Simvastatin Augmentation of Lithium Treatment in Bipolar Depression

Inclusion:

• Age 18-65
• written informed consent
• meets Diagnostic and Statistical Manual - IV (DSM-IV) criteria (by Structured Clinical Interview for DSM-IV (SCID-I/P)) for bipolar I disorder, current episode depressed
• Montgomery-Asberg Depression Scale (MADRS) score of at least 20 (i.e., moderate depression) and no greater than 34 (i.e., severe depression) at screen and baseline visit
• Young Mania Rating Scale (YMRS) score < 12 at screen and baseline visit
• currently treated with a lithium preparation (carbonate or citrate) at stable dose for at least 4 wks with level >0.4 and <1.0; and/or valproate at stable dose for at least 4 wks at level >60 and <110; and/or other atypical antipsychotic at stable dose for at least 4 weeks (at least minimum FDA-labeled dose).

Exclusion:

• Psychotic features in the current episode, as assessed by YMRS item #8>6
• felt by the study clinician to require inpatient hospitalization for adequate management
• more than 3 failed pharmacologic interventions in the current major depressive episode, exclusive of primary mood stabilizer
• current substance use disorder other than nicotine, by SCID-I/P
• pregnant women or women of child bearing potential who are not using a medically accepted means of contraception (to include oral contraceptive or implant, condom, diaphragm, spermicide, intrauterine device, tubal ligation, or partner with vasectomy)
• women who are breastfeeding
• serious suicide or homicide risk, as assessed by evaluating clinician
• other unstable medical illness including cardiovascular, hepatic, renal, respiratory, endocrine, neurological, or hematological disease, based on review of medical history, physical examination, and screening laboratory tests
• patients who have taken an investigational psychotropic drug within the last 30 days
• patients receiving additional anticonvulsant, antipsychotic, or antidepressant within 1 week prior to study entry
• patients requiring continued treatment with excluded medications (see below).

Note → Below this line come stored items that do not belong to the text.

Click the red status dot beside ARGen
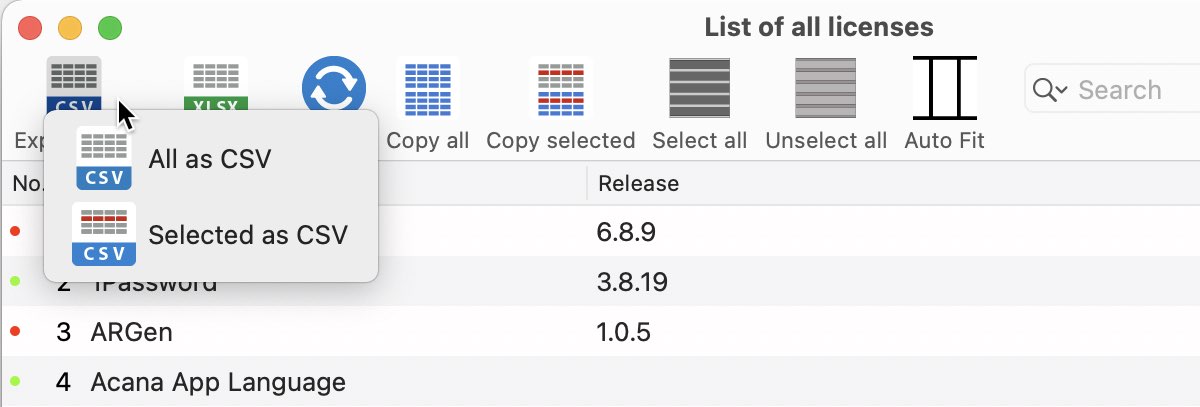The height and width of the screenshot is (407, 1200). (x=15, y=331)
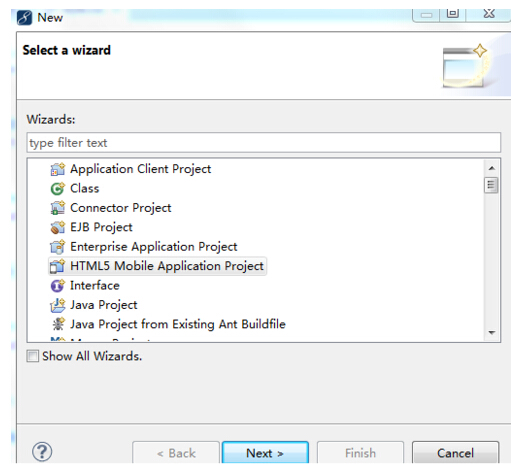Select the green Class icon

(x=58, y=189)
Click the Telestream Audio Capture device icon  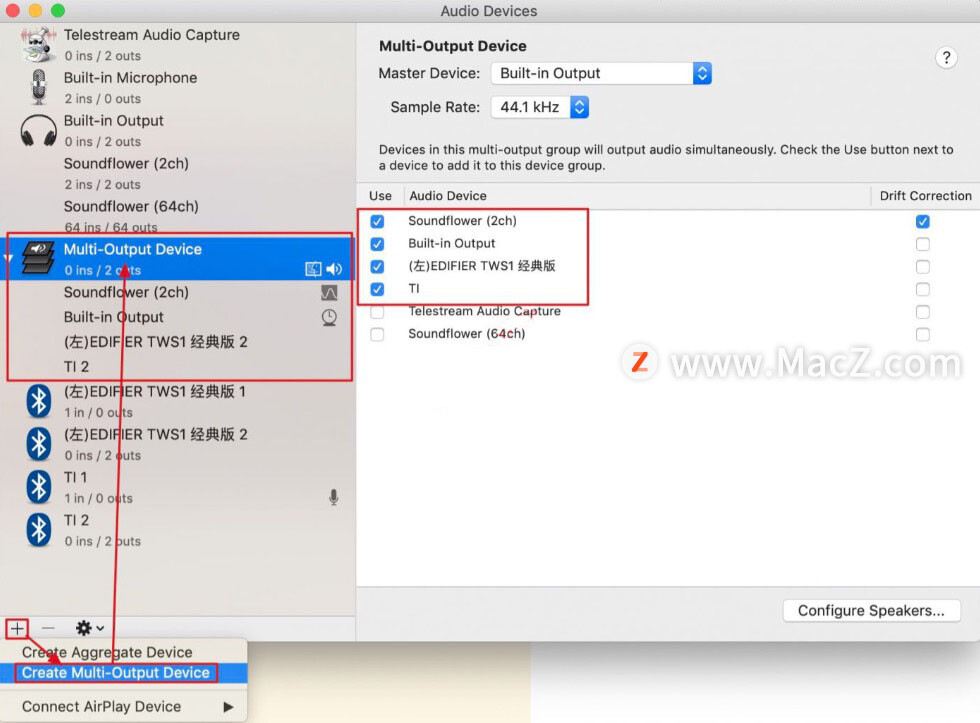[38, 45]
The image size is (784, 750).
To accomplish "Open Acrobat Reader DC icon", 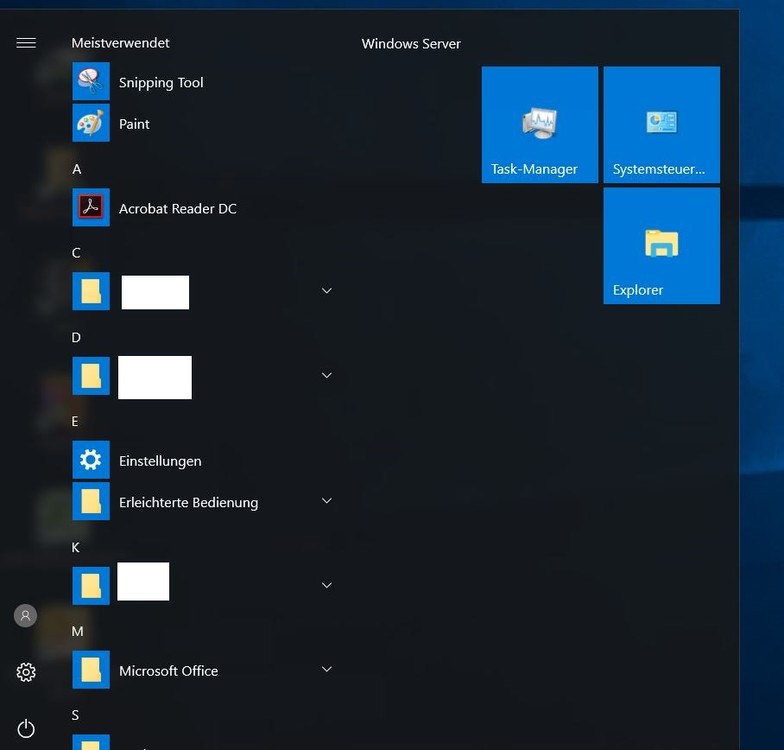I will click(x=91, y=208).
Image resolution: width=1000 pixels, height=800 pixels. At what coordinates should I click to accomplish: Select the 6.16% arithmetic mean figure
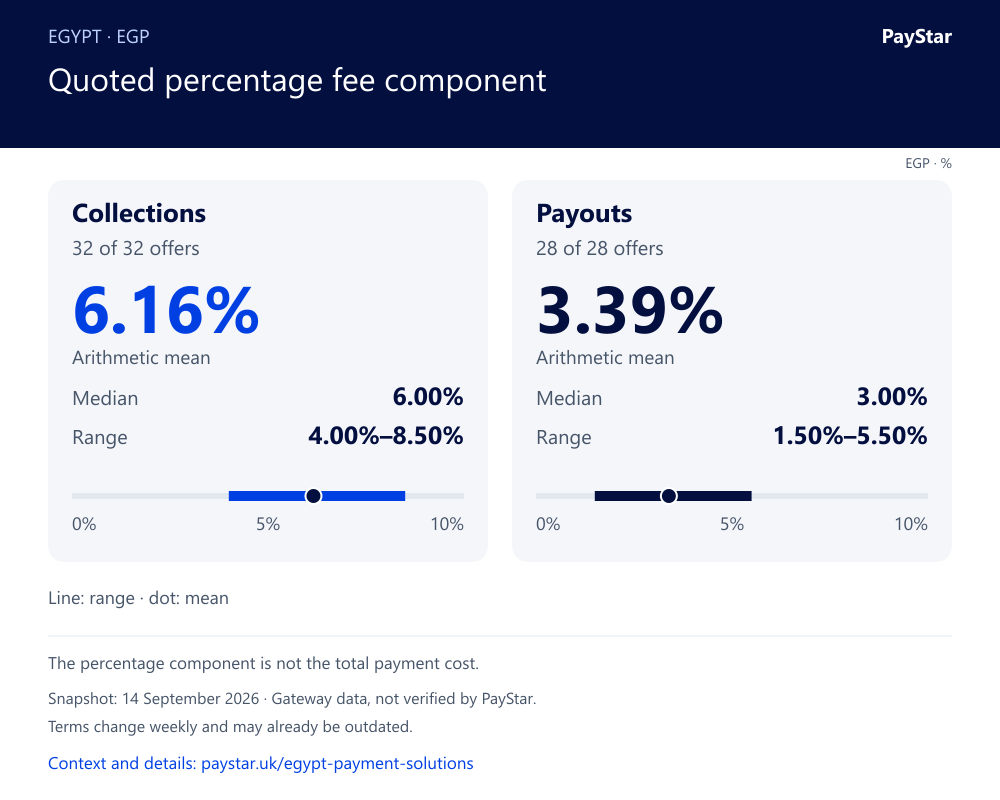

Excluded medications: other statins, which could influence Wnt signaling; any other drug known to interact with simvastatin, including potent inhibitors/inducers of CYP3A4 such as itraconazole, ketoconazole, posaconazole, erythromycin, clarithromycin, telithromycin, voriconazole, cyclosporine or danazol; gemfibrozil or other lipid-lowering drugs that can cause myopathy when given alone; amiodarone, ranolazine, verapamil, diltiazem, or amlodipine; niacin; digoxin; coumarin anticoagulants; colchicine; nefazodone; protease inhibitors including ritonavir, indinavir, nelfinavir, or saquinavir.

Allowed: benzodiazepines and sedative-hypnotic agents if dosage has been stable for 2 weeks prior to study entry; thyroid or estrogen replacement provided dosage has been stable for 1 month; antidepressants, antipsychotics, and anticonvulsants provided dosage has been stable for 1 week prior to study entry.